Adrenal Disorders Flashcards
What 3 stimuli cause aldosterone production?
1: Juxtaglomerular cells of kidney secrete renin which cleaves circulating angiotensinogen into angiotensin 1. This travels to the lungs where ACE enzymes cleave angiotensin 1 to angiotensin 2, the active form. Angiotensin 2 binds to a G-stimulatory protein receptor on surface of Zona Glomerulosa activating adenylate cyclase and leading to production of protein kinase A which phosphorylates enzymes in the pathway to make aldosterone.

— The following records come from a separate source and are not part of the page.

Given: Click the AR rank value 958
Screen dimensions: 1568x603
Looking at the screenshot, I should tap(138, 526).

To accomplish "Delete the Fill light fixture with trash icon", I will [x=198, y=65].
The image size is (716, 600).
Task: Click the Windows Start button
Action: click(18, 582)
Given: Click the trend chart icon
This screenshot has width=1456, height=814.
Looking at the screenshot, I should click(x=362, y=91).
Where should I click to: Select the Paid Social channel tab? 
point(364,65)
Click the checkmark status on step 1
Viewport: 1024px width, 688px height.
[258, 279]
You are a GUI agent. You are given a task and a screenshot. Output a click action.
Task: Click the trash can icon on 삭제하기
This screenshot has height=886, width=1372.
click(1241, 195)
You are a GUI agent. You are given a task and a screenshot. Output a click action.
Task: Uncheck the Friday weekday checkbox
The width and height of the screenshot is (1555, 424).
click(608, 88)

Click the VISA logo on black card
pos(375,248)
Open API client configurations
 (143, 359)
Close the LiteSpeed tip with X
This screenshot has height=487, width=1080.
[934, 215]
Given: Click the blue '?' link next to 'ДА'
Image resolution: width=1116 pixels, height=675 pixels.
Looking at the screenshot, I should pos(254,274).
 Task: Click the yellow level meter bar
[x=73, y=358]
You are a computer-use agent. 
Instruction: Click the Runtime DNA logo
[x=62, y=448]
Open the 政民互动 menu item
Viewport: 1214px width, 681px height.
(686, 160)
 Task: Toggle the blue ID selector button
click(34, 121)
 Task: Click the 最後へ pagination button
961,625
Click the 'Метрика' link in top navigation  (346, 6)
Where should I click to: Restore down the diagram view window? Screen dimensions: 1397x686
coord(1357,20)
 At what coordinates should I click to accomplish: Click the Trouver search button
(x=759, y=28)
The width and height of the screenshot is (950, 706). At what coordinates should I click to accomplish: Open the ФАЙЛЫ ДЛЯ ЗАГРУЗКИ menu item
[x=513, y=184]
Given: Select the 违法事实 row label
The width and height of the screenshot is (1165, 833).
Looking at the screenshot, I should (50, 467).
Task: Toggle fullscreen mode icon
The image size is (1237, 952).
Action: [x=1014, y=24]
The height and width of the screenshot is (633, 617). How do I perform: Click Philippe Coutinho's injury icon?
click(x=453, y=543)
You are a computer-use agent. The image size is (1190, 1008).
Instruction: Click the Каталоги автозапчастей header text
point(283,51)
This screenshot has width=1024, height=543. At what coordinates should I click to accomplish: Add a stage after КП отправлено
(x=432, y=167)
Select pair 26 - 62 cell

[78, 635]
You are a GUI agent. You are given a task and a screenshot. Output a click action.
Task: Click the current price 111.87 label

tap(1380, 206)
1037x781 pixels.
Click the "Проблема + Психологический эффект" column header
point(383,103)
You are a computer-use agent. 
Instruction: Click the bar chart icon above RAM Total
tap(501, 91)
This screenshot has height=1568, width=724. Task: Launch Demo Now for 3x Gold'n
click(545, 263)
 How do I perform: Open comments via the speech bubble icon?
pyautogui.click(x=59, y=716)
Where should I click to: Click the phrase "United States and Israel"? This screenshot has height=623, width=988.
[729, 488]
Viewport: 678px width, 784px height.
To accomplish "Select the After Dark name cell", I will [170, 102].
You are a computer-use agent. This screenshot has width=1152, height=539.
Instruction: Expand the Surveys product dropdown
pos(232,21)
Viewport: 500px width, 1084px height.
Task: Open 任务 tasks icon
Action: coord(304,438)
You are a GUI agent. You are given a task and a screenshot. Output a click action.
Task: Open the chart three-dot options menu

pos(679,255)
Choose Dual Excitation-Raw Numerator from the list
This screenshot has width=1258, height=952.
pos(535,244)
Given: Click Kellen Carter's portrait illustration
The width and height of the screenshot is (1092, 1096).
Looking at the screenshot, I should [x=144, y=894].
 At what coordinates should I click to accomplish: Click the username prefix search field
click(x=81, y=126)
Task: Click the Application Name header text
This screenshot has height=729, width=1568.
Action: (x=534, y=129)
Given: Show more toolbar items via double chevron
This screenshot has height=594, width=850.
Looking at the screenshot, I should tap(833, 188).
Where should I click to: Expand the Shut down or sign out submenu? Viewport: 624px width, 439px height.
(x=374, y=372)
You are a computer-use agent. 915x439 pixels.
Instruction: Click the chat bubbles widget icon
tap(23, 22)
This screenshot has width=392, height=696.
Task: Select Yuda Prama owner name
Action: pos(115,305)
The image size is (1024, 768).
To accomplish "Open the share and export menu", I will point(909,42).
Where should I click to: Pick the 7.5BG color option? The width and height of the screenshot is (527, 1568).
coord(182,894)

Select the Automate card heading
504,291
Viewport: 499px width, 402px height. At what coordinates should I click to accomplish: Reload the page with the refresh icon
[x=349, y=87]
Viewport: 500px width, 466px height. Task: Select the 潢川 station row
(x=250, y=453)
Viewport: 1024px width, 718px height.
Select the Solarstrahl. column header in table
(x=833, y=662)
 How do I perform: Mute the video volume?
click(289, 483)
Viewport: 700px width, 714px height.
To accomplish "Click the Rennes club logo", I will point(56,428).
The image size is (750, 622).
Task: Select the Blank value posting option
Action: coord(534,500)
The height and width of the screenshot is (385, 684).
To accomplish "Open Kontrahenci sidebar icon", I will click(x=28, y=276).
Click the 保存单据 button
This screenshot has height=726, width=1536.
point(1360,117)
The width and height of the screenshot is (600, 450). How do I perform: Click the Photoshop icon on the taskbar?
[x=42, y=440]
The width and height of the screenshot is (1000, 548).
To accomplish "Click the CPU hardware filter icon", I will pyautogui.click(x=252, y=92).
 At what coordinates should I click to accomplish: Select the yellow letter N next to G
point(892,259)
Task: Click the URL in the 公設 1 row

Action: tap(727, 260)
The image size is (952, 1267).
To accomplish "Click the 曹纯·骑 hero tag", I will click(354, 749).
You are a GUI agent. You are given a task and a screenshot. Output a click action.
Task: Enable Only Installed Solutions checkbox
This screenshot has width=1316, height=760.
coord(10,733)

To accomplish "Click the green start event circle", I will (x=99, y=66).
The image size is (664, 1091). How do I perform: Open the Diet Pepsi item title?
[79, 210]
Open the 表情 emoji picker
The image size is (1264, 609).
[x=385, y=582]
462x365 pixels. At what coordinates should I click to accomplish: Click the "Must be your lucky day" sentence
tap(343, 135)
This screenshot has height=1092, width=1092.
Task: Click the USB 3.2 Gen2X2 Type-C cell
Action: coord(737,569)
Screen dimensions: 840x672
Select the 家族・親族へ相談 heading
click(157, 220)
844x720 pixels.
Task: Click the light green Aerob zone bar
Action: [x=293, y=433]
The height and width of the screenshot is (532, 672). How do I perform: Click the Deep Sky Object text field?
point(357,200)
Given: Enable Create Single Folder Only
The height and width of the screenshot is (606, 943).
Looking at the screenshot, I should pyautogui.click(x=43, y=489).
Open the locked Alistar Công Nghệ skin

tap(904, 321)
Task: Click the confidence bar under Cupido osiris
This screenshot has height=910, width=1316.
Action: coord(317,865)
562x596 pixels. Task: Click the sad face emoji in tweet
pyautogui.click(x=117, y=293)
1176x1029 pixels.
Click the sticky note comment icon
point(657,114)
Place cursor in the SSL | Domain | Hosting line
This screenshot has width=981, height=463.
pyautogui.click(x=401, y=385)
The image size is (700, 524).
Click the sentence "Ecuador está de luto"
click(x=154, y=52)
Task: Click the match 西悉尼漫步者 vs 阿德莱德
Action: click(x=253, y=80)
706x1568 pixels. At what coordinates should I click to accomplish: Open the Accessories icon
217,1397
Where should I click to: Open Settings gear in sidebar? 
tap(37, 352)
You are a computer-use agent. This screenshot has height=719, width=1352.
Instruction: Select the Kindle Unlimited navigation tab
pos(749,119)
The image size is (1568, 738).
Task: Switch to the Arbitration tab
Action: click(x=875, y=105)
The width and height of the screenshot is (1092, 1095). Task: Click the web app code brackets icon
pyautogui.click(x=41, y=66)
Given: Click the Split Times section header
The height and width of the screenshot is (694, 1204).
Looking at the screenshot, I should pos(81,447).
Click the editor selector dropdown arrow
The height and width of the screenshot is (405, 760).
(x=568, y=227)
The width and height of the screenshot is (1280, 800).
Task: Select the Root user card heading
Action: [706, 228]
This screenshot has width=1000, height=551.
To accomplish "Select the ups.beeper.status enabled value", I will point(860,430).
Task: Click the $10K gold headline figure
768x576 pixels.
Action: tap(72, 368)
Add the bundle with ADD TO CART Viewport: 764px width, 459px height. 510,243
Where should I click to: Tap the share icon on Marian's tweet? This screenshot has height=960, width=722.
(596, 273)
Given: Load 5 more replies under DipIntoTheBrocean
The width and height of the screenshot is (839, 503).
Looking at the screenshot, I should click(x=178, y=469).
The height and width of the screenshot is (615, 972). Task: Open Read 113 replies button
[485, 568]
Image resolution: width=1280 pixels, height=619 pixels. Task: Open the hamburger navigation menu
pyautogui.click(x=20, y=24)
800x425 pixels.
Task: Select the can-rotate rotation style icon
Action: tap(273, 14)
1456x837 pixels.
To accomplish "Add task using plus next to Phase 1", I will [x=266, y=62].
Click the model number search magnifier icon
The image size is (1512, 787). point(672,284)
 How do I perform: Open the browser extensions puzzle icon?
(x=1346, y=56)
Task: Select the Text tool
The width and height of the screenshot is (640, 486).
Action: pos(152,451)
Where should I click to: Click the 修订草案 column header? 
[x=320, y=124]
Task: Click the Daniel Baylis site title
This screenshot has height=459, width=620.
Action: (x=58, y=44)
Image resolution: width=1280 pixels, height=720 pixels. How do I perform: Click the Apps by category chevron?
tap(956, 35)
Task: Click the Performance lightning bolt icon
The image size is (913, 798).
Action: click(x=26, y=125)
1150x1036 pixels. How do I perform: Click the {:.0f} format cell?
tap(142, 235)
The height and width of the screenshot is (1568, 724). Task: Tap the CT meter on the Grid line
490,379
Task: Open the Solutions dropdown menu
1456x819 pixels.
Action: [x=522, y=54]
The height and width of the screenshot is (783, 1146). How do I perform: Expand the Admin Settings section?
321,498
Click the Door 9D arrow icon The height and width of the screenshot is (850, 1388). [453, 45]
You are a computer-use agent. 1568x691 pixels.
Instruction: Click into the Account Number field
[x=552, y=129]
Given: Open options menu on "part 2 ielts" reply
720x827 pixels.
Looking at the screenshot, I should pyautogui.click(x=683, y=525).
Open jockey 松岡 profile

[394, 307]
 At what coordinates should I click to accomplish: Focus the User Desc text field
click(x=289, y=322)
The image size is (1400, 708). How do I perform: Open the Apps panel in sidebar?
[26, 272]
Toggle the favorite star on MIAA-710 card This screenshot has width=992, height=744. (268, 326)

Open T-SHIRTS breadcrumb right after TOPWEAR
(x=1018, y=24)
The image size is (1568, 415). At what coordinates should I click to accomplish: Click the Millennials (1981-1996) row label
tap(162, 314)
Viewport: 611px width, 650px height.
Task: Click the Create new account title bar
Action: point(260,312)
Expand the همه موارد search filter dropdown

2: Hyponatremia and Hypokalaemia act as triggers for aldosterone production which increases sodium reabsorption and potassium excretion in distal convoluted tubule.
3: ACTH produced by pituitary also acts on a Gstim protein and activates enzymes needed for aldosterone production.
How is aldosterone synthesis inhibited?
Atrial Natriuretic Peptide, released in response to atrial stretch (usually due to high circulating blood volume), binds to a G-inhibitory protein on surface of Zona Glomerulosa. This causes potassium efflux from the cell and subsequent hyperpolarisation, altering enzymatic activity within the cell.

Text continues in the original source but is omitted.